Fujian Fukang Pharmaceutical Co., Ltd (Fukang) is located in Fuzhou-capital of Fujian province, founded in 1958, renamed Fuzhou Antibiotic General Factory in 1992 and became a wholly state-owned enterprise in 1996. In 2002 it was reformed into a corporation with a variety of shareholders. Over more than 40 years Fukang is steadily growing. Starting from a single product, its current product range includes 7ACA intermediate, sterile cephalosporin API, antibiotic API, preparation and Animal Feed. As one of the top 100 pharmaceutical enterprises in China in terms of sales volume and profit, Fukang has successfully established and maintained a long-term and sound business relationship with more than 100 companies over the world. Following the sustained development strategy, Fukang invested in a new plant with 285,000 m2 in Jiangyin chemical industry zone, Fuzhou in 2003.

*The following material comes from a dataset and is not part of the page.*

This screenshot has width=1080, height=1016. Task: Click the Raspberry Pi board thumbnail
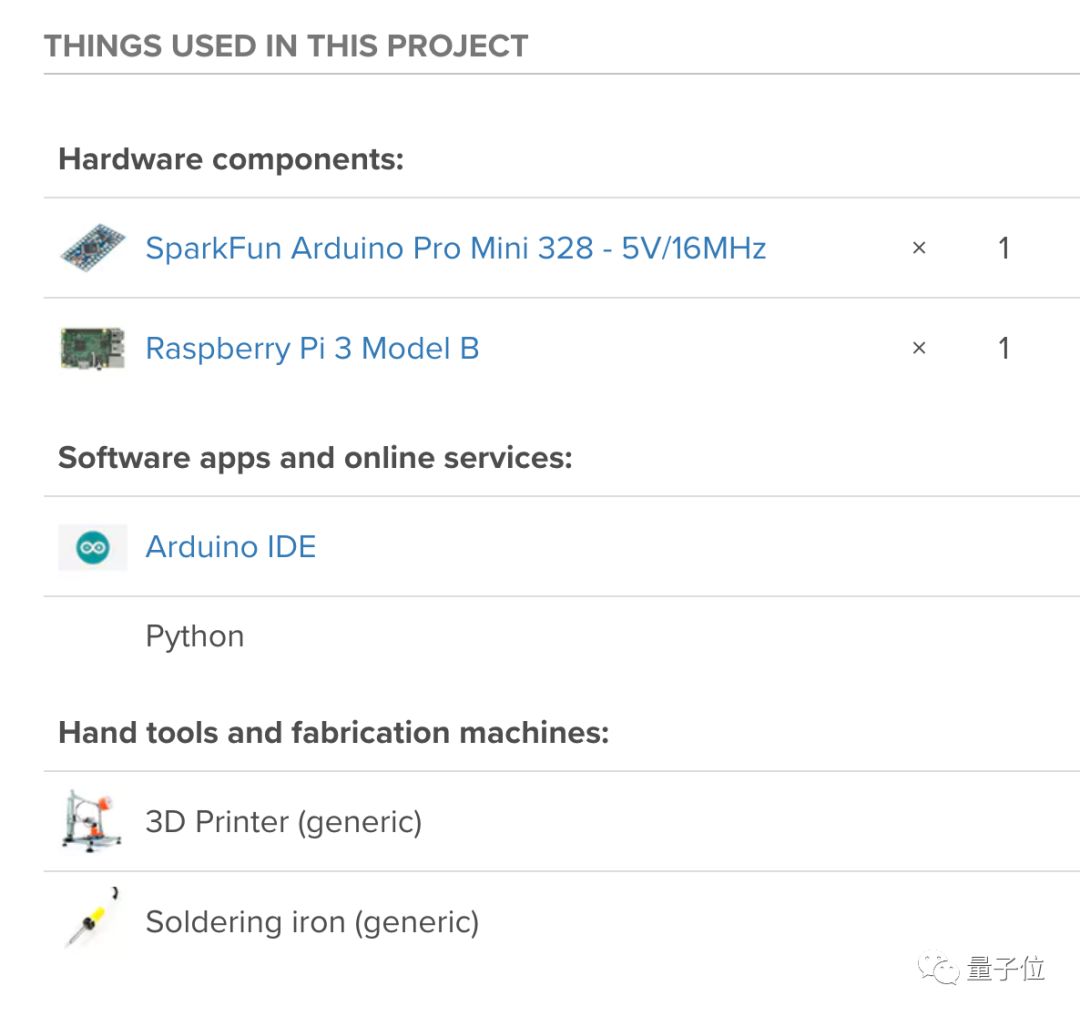tap(93, 348)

Maiva Pharma initiated its operations in 1996, specializing as a producer of premium liquid sterile formulations in small-volume glass vials and ampoules, as well as large-volume glass bottles. The facility is equipped with 4 manufacturing lines capable of producing both aseptically filled and terminally sterilized products. Maiva holds certifications from EU-GMP, Health Canada, PIC/S, USFDA, ANVISA, and WHO-GMP. Additionally, Maiva has obtained 19 ANDA approvals for the US market. The company possesses the capability to conduct comprehensive pharmaceutical development and manufacturing of sterile liquid and lyophilized vials.